Everyone is affected one way or another by services provided by the council, from waste collection, road repairs, schools. sport and leisure facilities, libraries, community policing and health and social care and many more besides – they all play a part in day-to-day living in the city.
It is no easy task then to identify £42 million worth of savings over the next year without having some adverse impact on the populace but the council has a legal obligation to balance the budget and has to get on with doing just that.
Identifying what that will impact may prove to be a little more difficult however, as the devil is always in the detail and it is devilishly difficult at this stage to ascertain just what the detail is and, what’s more, its likely impact.
That is not to say that the current consultation exercise is not without merit as the council endeavours to attract feedback on its proposals. But after the budget is passed on February 21, more detail is likely to emerge which the Edinburgh public may have a view on, so I have no doubt that budget issues will be the focus of some attention for some time to come.

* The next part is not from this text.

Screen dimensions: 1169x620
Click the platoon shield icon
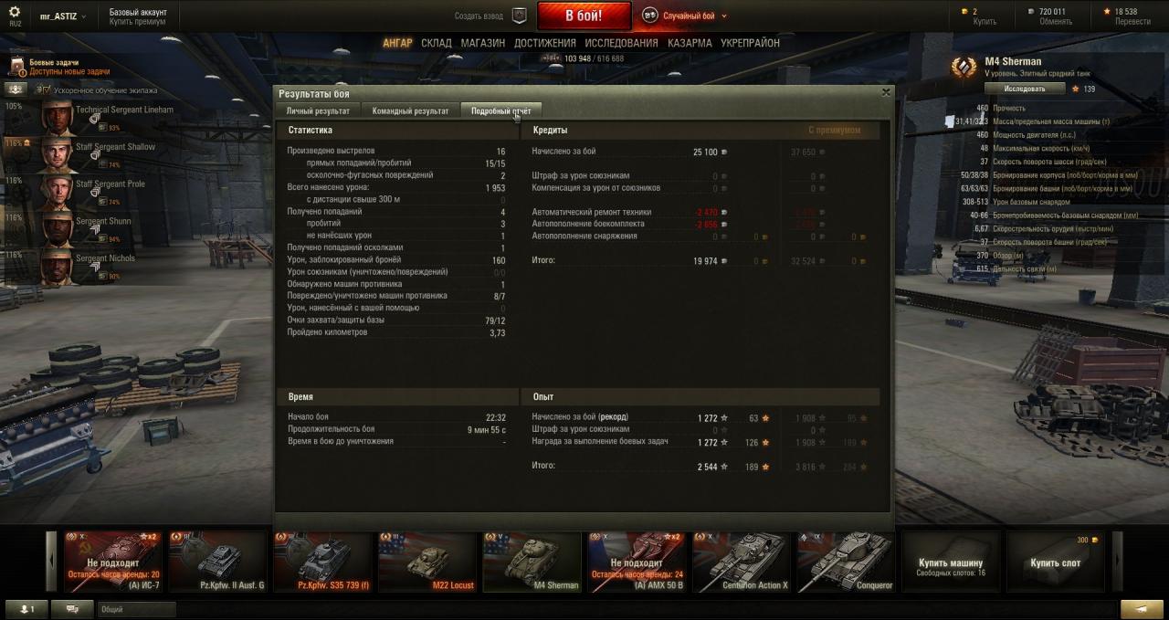pyautogui.click(x=519, y=16)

Council meetings and those of its committees are available on podcast and, although unlikely to attract many viewers from spectacular daytime TV shows like Come Dine With Me, it is nevertheless worth a look, particularly for those who want to follow through on budget matters, or for those who want to know what is exercising the minds of councillors and their performance in the City Chambers.
New spark from bedroom remedy
I was recently reminded of an old uncle of mine who was worried that as he got older he would be unable to ‘perform’ in the bedroom.
One day somebody told him that the Comanches swallowed a little gunpowder every day and that they fathered children well into their 80s and beyond. So for 40 years he took a little pinch of gunpowder in a glass of milk every morning and when he died he left eight children, 14 grandchildren, 20 great grandchildren – and a great big hole where the crematorium used to be!